As the answer, set down the lines below from the one containing "Image resolution: width=1024 pixels, height=483" through the one containing "You are a computer-use", exactly and inclusively, and no others.
== Segment start ==
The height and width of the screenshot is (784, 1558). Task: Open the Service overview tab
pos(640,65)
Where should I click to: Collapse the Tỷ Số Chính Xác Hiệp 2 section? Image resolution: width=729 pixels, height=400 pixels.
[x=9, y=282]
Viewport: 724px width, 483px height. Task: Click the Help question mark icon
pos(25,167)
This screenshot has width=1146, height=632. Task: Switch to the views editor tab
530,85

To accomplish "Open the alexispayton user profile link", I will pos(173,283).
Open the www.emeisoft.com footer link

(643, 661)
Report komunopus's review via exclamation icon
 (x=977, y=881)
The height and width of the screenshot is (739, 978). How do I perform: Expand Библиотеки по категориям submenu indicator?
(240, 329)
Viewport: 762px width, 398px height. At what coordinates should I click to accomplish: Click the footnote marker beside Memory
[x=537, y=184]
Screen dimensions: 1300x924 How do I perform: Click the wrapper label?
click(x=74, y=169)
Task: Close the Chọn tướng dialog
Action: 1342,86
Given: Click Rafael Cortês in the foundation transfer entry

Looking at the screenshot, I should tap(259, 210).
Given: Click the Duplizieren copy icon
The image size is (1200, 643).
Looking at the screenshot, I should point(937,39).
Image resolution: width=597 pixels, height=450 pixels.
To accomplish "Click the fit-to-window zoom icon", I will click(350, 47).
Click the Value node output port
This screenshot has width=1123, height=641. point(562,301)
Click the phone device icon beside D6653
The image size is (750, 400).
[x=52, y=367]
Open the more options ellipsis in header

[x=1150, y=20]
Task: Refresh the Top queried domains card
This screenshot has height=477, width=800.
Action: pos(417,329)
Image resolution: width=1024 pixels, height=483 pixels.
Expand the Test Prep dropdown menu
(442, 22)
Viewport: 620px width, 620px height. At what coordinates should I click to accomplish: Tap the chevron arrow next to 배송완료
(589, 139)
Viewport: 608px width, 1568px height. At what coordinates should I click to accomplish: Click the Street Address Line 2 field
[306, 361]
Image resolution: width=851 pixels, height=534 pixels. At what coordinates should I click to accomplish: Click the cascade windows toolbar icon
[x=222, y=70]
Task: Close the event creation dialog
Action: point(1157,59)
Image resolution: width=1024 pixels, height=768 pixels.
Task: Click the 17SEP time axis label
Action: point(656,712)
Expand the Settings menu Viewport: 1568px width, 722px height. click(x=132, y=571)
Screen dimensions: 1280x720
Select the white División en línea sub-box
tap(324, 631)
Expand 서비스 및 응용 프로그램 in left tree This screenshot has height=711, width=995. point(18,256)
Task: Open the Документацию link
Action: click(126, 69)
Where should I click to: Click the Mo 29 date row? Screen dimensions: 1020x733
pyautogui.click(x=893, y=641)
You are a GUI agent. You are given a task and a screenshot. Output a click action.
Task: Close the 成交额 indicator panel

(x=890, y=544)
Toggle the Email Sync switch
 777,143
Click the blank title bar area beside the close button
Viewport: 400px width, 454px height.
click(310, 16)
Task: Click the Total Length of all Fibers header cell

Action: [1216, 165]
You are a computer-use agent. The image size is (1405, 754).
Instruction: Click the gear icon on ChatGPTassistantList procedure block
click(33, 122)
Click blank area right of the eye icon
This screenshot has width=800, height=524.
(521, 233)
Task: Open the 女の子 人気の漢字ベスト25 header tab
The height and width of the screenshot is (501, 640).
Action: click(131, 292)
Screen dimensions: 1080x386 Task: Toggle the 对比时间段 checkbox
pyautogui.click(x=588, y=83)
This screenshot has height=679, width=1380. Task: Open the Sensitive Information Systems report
== Segment end ==
Expected answer ::
Image resolution: width=1024 pixels, height=483 pixels.
Expand the Test Prep dropdown menu
(442, 22)
Viewport: 620px width, 620px height. At what coordinates should I click to accomplish: Tap the chevron arrow next to 배송완료
(589, 139)
Viewport: 608px width, 1568px height. At what coordinates should I click to accomplish: Click the Street Address Line 2 field
[306, 361]
Image resolution: width=851 pixels, height=534 pixels. At what coordinates should I click to accomplish: Click the cascade windows toolbar icon
[x=222, y=70]
Task: Close the event creation dialog
Action: point(1157,59)
Image resolution: width=1024 pixels, height=768 pixels.
Task: Click the 17SEP time axis label
Action: point(656,712)
Expand the Settings menu Viewport: 1568px width, 722px height. click(x=132, y=571)
Screen dimensions: 1280x720
Select the white División en línea sub-box
tap(324, 631)
Expand 서비스 및 응용 프로그램 in left tree This screenshot has height=711, width=995. point(18,256)
Task: Open the Документацию link
Action: click(126, 69)
Where should I click to: Click the Mo 29 date row? Screen dimensions: 1020x733
pyautogui.click(x=893, y=641)
You are a GUI agent. You are given a task and a screenshot. Output a click action.
Task: Close the 成交额 indicator panel

(x=890, y=544)
Toggle the Email Sync switch
 777,143
Click the blank title bar area beside the close button
Viewport: 400px width, 454px height.
click(310, 16)
Task: Click the Total Length of all Fibers header cell

Action: [1216, 165]
You are a computer-use agent. The image size is (1405, 754).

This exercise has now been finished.